Can the following trick be expanded upon?

Question

Main Question

What is the expansion of $d^{1+\epsilon}?$

Background

I noticed the following trick (sometimes more laborious) to directly differentiate $ f(x) $ twice without differentiating it even once.

To show what I mean let $ f(x)=x^2 $

By Taylor expansion for any $f(x)$ :

Equation 1

$$ f(x+ \epsilon ) = f(x) + \epsilon f'(x) + \frac{\epsilon^2 f''(x)}{2!} + ... $$

Equation 2

$$ f(x+ \epsilon ) = (x+ \epsilon )^2 = ... + \epsilon^2 $$

Comparing the $ \epsilon^2 $ term in equation $1 $and $2 $ we get:

$$ \frac{f''(x)}{2!} = 1$$

Hence,

$$ f''(x) = 2 $$

Question

Can similar reasoning be applied for $ d^{1+\epsilon} g(x) $ where $g(x)$ is a dummy function to reveal the entire space of $ (d^n g(x)) $ on $g(x)$ ?

Answer 1

If I understand you correctly, you mean to expand

$$ d^{1+\epsilon} = \sum_{k=0}^\infty a_k d^k. $$

In general

$$ d^{1+\epsilon} = \big(1 + d - 1\big)^{1+\epsilon} = \sum_{\ell=0}^\infty \binom{1+\epsilon}{\ell} \big(d-1\big)^\ell $$

So

$$ d^{1+\epsilon} = \big(1 + d - 1\big)^{1+\epsilon} = \sum_{\ell=0}^\infty \binom{1+\epsilon}{\ell} \sum_{k=0}^\ell \binom{\ell}{k} (-1)^{\ell-k} d^k\\ = \sum_{\ell=0}^\infty \sum_{k=0}^\ell \binom{1+\epsilon}{\ell} \binom{\ell}{k} (-1)^{\ell-k} d^k\\ = \sum_{k=0}^\infty \left( \sum_{\ell=k}^\infty \binom{1+\epsilon}{\ell} \binom{\ell}{k} (-1)^{\ell-k} \right) d^k. $$

Answer 2

It is not clear to me what you are asking; I shall assume that you are asking for a method allowing one to find $f^{(n)} (x_0)$ without computing the derivatives of lower order.

Since your example uses Taylor series, let us restrict to the case when $f$ is real-analytic on $(a,b)$. Then $f$ admits an extension $F : D = \mathring D \subset \Bbb C \to \Bbb C$, with $(a,b) \subset D$ and $F$ complex-analytic.
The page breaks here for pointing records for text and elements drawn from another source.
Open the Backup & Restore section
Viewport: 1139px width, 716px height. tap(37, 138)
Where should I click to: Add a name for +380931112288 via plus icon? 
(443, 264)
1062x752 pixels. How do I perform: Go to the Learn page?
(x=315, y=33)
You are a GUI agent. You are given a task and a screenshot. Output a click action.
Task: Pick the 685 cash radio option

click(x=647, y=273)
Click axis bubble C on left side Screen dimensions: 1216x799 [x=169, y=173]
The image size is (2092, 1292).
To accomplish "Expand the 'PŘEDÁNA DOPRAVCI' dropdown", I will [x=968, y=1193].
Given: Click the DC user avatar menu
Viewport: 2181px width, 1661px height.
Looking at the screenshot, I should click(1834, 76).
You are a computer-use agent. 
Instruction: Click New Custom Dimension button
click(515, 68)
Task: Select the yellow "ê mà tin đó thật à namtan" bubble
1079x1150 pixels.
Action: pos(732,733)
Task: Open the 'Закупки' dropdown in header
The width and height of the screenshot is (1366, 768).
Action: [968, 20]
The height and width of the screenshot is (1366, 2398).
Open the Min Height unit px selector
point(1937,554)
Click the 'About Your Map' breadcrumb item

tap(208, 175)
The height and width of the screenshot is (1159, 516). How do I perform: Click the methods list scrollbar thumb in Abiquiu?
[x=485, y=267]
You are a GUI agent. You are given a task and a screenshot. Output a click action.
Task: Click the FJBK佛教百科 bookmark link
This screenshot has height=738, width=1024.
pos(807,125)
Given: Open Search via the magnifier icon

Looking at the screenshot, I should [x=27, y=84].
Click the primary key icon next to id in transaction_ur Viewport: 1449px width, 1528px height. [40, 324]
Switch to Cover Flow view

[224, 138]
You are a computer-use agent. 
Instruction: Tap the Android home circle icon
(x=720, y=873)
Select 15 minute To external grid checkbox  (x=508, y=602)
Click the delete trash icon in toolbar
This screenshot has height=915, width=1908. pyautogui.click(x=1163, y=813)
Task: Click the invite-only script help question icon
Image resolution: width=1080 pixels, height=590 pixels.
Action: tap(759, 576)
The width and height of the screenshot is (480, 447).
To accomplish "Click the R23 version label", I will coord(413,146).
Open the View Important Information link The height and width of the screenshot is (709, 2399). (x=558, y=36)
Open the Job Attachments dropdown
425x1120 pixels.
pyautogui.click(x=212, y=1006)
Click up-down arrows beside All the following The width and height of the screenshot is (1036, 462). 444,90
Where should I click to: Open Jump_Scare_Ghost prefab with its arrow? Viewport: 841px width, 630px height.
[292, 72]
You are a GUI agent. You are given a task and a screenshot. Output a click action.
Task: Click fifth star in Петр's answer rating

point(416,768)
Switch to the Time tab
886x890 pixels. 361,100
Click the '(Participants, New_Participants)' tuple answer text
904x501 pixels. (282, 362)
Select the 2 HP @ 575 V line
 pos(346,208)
Now, choose a simple closed contour $\gamma \subset D$ surrounding $x_0 \in (a,b)$. Then, according to Cauchy's integral formula, $f^{(n)} (x_0) = \frac {n!} {2 \pi \Bbb i} \oint \limits _\gamma \frac {f(z)} {(z-x_0) ^{n+1}} \Bbb d z$ with $\gamma$ oriented counterclockwisely.

For $f$ being no longer analytic, but smooth and absolutely integrable on $\Bbb R$, another approach would be to use a basic idea from the theory of the Fourier transform. If $\widehat f (p) = \frac 1 {\sqrt {2 \pi}} \int \limits _{- \infty} ^\infty \Bbb e ^{- \Bbb i p x} f(x) \Bbb d x$ then one can prove that $\widehat {f^{(n)}} (p) = (\Bbb i p)^n \widehat f (p)$, so that $f^{(n)}$ can be obtained with the aid of the inverse Fourier transform: $f^{(n)} (x) = \frac 1 {\sqrt {2 \pi}} \int \limits _{- \infty} ^\infty \Bbb e ^{ \Bbb i p x} (\Bbb i p)^n \widehat f (p) \Bbb d p$.

A similar result could be obtained if one worked with the Laplace transform instead of the Fourier one.